--- Exercise aim ---
In the listing below, write out exactly each line from the first through the one containing "1600x865 pixels.".

--- Data shown ---
○ ○ ○ ○ ○

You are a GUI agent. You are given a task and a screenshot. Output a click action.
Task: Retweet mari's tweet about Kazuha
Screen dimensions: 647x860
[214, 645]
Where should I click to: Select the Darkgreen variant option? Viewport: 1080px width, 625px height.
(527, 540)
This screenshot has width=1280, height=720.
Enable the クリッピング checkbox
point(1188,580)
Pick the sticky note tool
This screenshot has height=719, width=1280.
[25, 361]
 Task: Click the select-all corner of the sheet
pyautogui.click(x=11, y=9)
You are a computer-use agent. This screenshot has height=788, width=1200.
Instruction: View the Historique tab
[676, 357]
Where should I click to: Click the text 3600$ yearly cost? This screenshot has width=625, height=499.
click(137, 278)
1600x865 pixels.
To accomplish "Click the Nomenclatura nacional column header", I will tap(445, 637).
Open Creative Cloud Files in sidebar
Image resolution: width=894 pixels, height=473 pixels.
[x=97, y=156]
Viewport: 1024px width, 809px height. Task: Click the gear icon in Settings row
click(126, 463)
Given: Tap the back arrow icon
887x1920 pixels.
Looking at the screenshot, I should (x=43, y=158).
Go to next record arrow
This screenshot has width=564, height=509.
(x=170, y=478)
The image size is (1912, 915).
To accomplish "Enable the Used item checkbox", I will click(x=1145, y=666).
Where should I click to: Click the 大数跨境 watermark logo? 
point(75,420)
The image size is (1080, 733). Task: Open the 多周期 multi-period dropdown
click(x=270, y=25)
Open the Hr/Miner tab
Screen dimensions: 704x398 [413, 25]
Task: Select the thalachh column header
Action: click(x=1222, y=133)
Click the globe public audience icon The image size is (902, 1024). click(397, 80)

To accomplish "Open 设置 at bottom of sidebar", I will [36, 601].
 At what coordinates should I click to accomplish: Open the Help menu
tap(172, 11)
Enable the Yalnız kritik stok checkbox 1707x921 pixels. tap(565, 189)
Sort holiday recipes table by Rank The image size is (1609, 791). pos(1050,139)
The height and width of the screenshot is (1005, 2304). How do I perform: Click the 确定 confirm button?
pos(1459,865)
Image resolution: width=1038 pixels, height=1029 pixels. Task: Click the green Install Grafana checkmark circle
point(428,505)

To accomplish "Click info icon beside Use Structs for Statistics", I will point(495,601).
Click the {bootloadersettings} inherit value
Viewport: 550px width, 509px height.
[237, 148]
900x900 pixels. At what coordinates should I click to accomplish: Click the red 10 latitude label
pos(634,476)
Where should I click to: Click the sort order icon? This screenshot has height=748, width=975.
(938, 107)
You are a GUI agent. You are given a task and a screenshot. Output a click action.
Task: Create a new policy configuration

○ ○ ○ ○ ○

--- Response to the exercise ---
You are a GUI agent. You are given a task and a screenshot. Output a click action.
Task: Retweet mari's tweet about Kazuha
Screen dimensions: 647x860
[214, 645]
Where should I click to: Select the Darkgreen variant option? Viewport: 1080px width, 625px height.
(527, 540)
This screenshot has width=1280, height=720.
Enable the クリッピング checkbox
point(1188,580)
Pick the sticky note tool
This screenshot has height=719, width=1280.
[25, 361]
 Task: Click the select-all corner of the sheet
pyautogui.click(x=11, y=9)
You are a computer-use agent. This screenshot has height=788, width=1200.
Instruction: View the Historique tab
[676, 357]
Where should I click to: Click the text 3600$ yearly cost? This screenshot has width=625, height=499.
click(137, 278)
1600x865 pixels.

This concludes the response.